Yount v. Howell
Before: Field
Synopsis
lx ejectment, the value of improvements, even when defendant holds under color of title adversely to plaintiff, can only be allowed as a set-off to damages.
A patent from the United States proves itself. Courts take judicial notice of the signature of the President and of the seal of the government.
Where the complaint in ejectment avers that the land sued for is known by the name of “La Jota,” heretofore granted to plaintiff by the Mexican Government, and the patent issued thereon refers to the grant, the proceedings before the Land Commission and United States Court for confirmation, these recitals in the patent support the averment of title through the grant.
The patent is in itself, as against the government, evidence of the existence and validity of the grant recited in it, as well as of the relinquishment of all claim of the United States to the land it embraces.
The rule of the common law as to the necessity of proof in ejectment, of a legal estate and a right of entry in the plaintiff at the date of the demise laid in the declaration, has no application under our system.
It is sufficient in our system if it appear that the plaintiff was entitled to possession of the premises at the commencement of the action, and the date of the alleged seizin or possession and ouster is only material when the question of mesne profits is involved.
Such profits, when claimed in the ejectment suit, are limited to such as accrue subsequent to the ouster alleged—or in other words, the occupation of the defendant. When they are claimed in an independent suit, the record of recovery in the ejectment, is, as to the title, only evidence of the right of possession of the plaintiff at the commencement of the action in which the recovery was had.
It is otherwise at the common law; there, the proof of title being held strictly to the date of the demise laid, the judgment was conclusive of such title.
Under our system the judgment in ejectment is only conclusive of two points; the right of possession in the plaintiff, and the occupation of the defendant at the commencement of the suit.
Other facts, necessary to recover mesne profits, must be shown by evidence aliunde.

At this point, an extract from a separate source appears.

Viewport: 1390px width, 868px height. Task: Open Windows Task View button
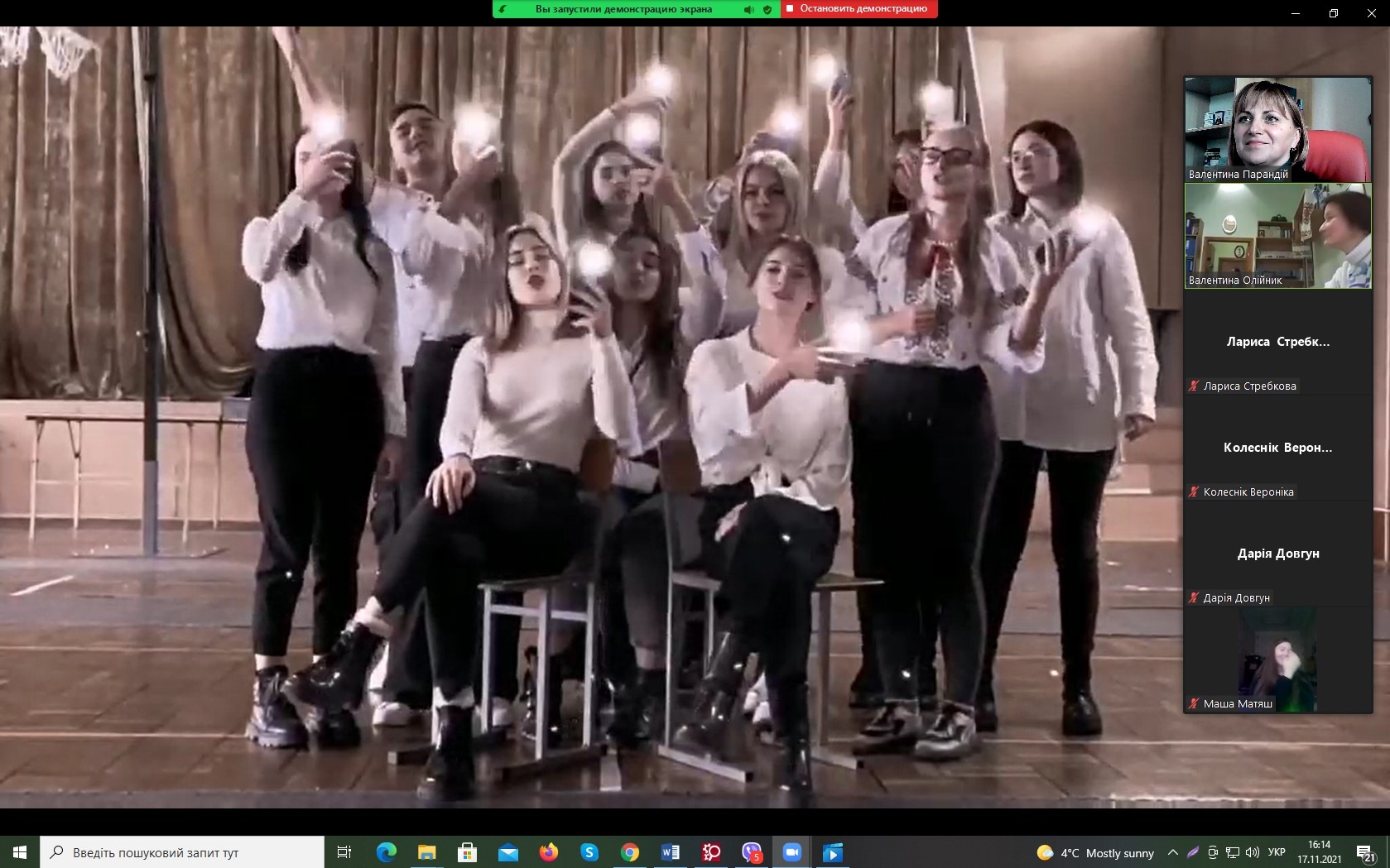[x=344, y=852]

A defendant in ejectment claiming under the government of the United States as a mere pre-emptioner, cannot show that the land described in the grant from the Mexican Government and petition to the Land Commissioners, is different from that embraced in the patent.
The action of the officers of government, in the location of lands claimed under confirmed Mexican grants, cannot be inquired into in an action of ejectment. The patent is conclusive upon these matters, and implies a compliance with every prerequisite of the law to its issuance.

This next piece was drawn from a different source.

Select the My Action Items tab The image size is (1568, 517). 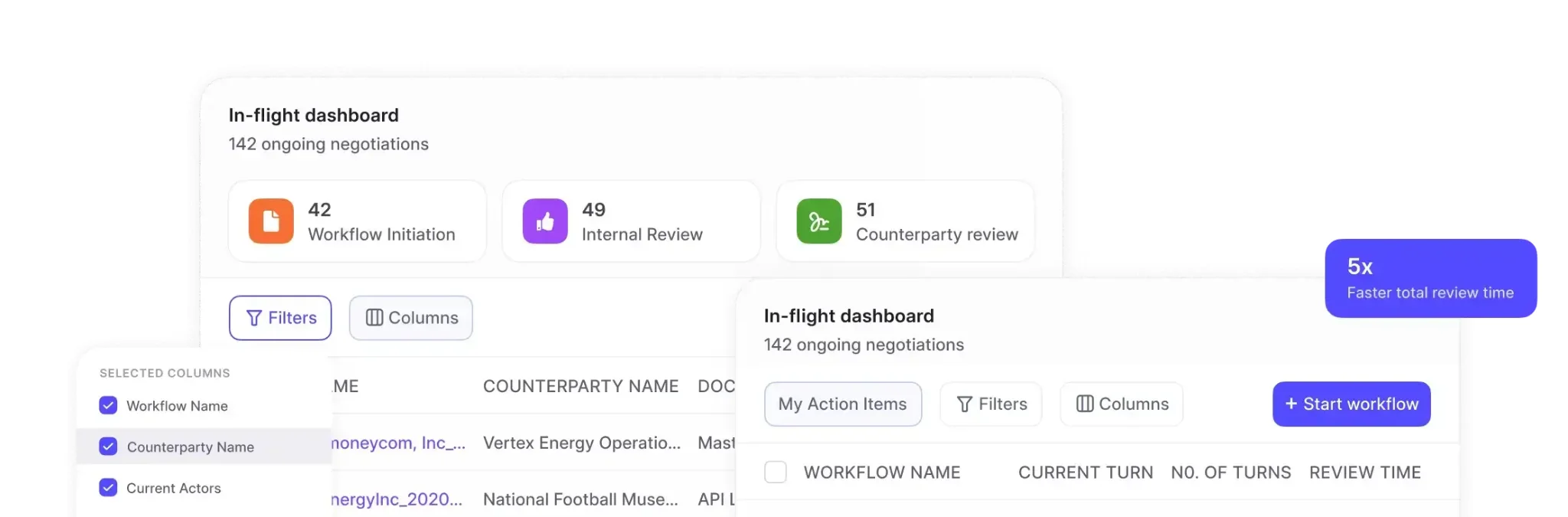tap(843, 404)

Field, C. J. delivered the opinion of the Court—Cope, J. and Baldwin, J. concurring.
It is unnecessary to pass upon the instruction of the Court in reference to the rents and profits claimed by the plaintiff, as the remitting of the amount found by the jury was made a condition of refusing a new trial, and the condition was accepted. Ror is it for the same reason necessary to notice the exception taken to the exclusion of evidence of the value of the improvements upon the premises. Their value, even were the defendant holding under color of title adversely to the plaintiff, in good faith [467]could only be allowed as a set-off to the damages. (Prac. Act, Sec. 257.)
The case must be determined upon the sufficiency of other grounds urged for the reversal of the judgment. The action is one of ejectment to recover certain premises situated in the county of Mapa. The complaint alleges the seizin and possession of the plaintiff on the 1st of January, 1852, and the subsequent entry and ouster by the defendant on the same day. On the trial the plaintiff gave in evidence a patent of the United States of the premises in controversy bearing date of the 18th day of December, 1857. The patent was issued under the Act of Congress of 1851, for the settlement of land claims in California, upon a grant of the Mexican Government, and its recognition and confirmation by the United States Board of Land Commissioners, and the final decree of the District Court of the United States. The grant bears date of the 23d of October, 1843. The petition to the Board for its confirmation was presented on the 5th of April, 1852, and the survey under the final decree was approved by the Surveyor-General on the 4th of August, 1857.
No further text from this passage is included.